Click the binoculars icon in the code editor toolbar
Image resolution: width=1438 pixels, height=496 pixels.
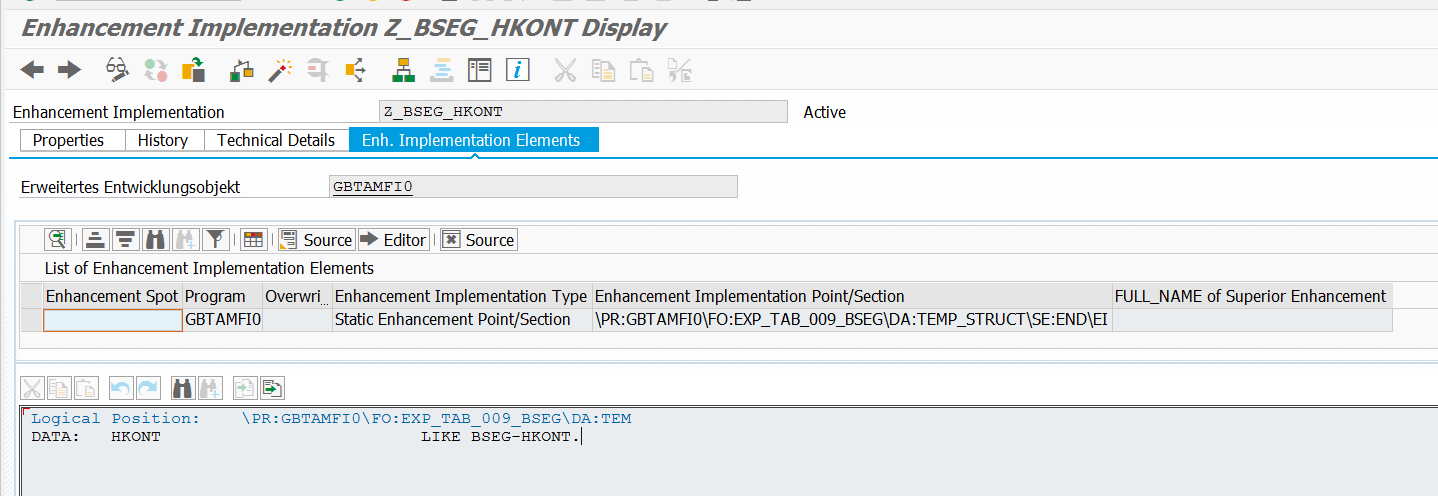click(x=182, y=388)
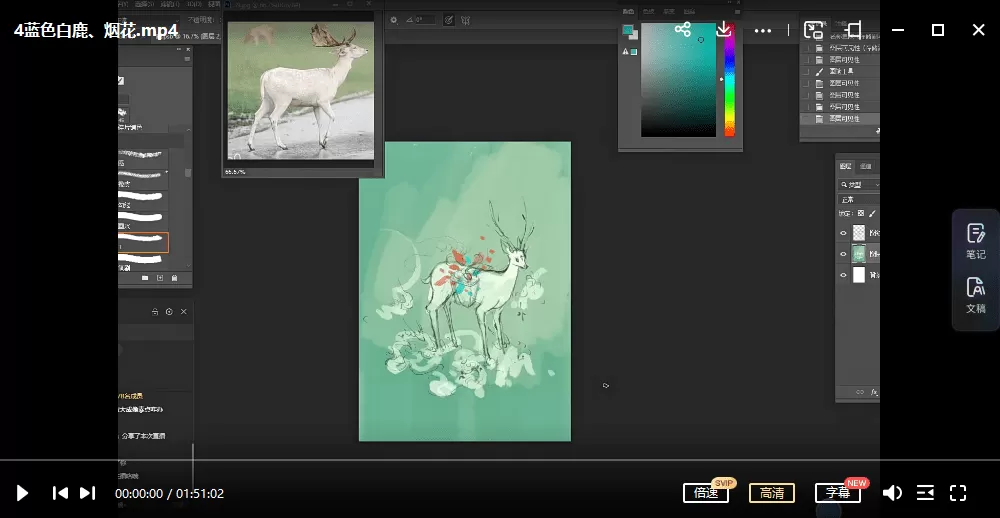This screenshot has width=1000, height=518.
Task: Open the three-dot more options menu
Action: tap(763, 30)
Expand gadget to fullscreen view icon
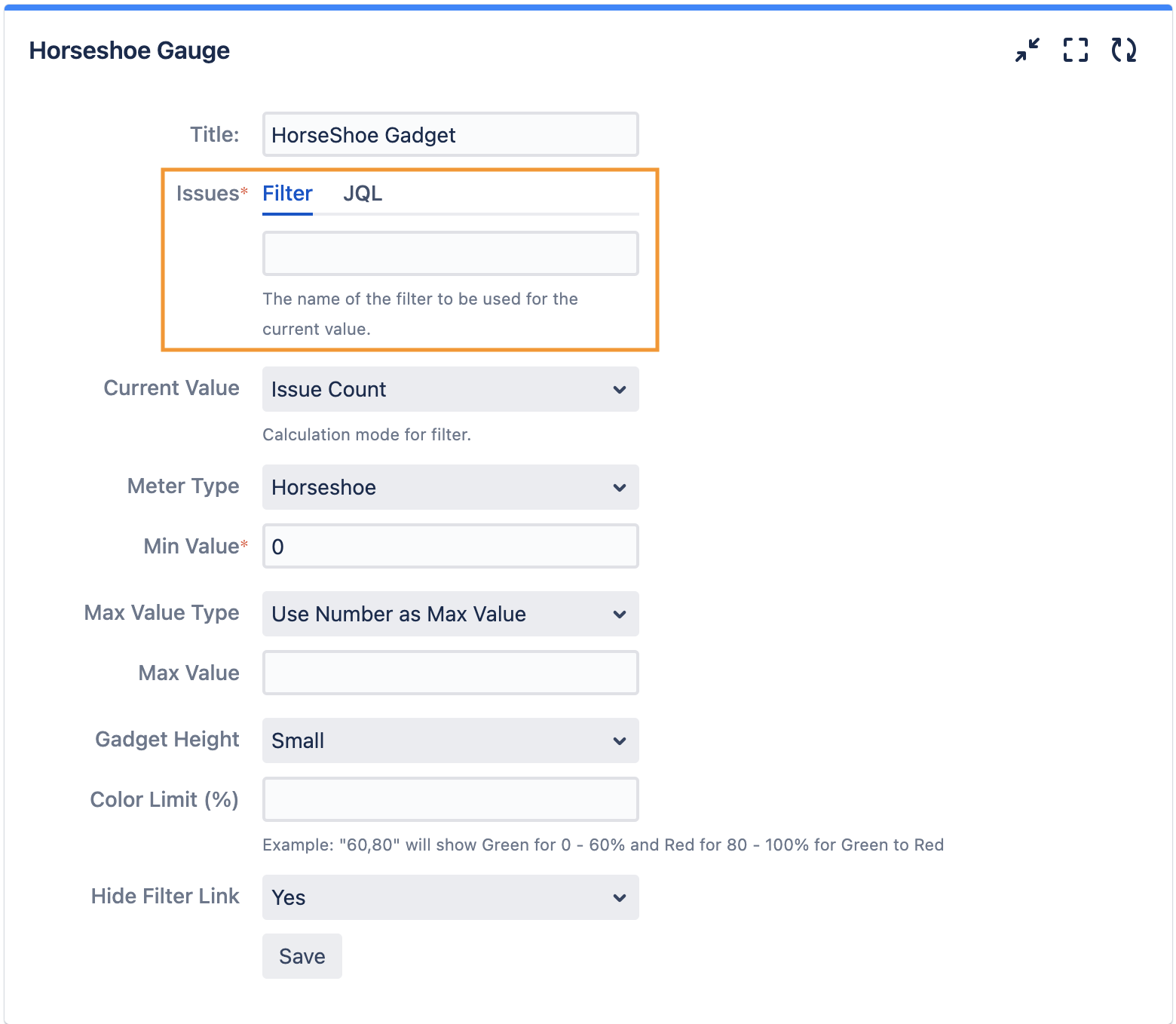The height and width of the screenshot is (1024, 1176). click(x=1075, y=51)
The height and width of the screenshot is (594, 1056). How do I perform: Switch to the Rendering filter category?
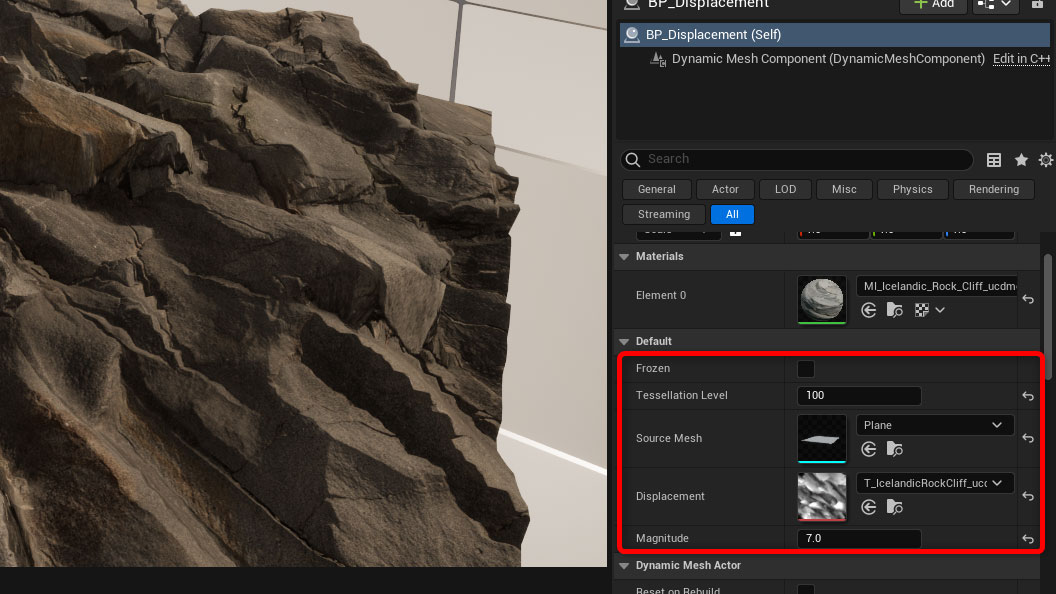[993, 189]
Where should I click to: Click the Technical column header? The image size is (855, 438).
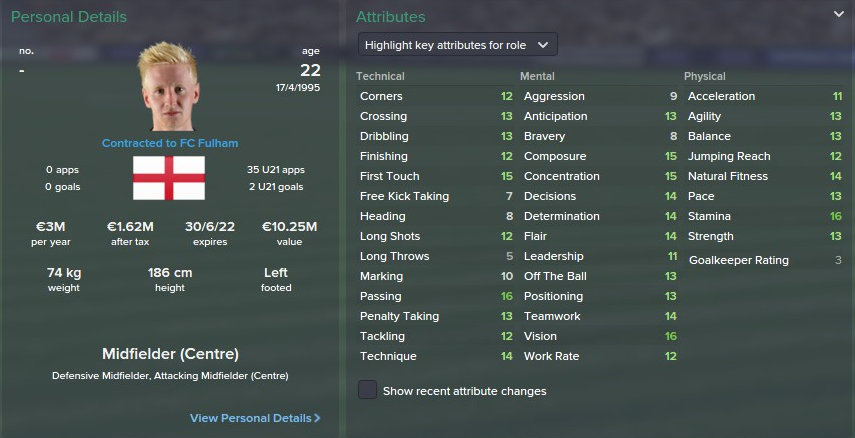click(x=380, y=76)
========================================================================
# REQUIRED WORK:
Return every line of the material above verbatim, omitting the pictures.

# TASK RESPONSE:
Click the binoculars icon in the code editor toolbar
Image resolution: width=1438 pixels, height=496 pixels.
click(x=182, y=388)
This screenshot has width=1000, height=518.
Task: Open the three-dot more options menu
Action: tap(763, 30)
Expand gadget to fullscreen view icon
The height and width of the screenshot is (1024, 1176). click(x=1075, y=51)
The height and width of the screenshot is (594, 1056). How do I perform: Switch to the Rendering filter category?
[993, 189]
Where should I click to: Click the Technical column header? The image size is (855, 438).
click(x=380, y=76)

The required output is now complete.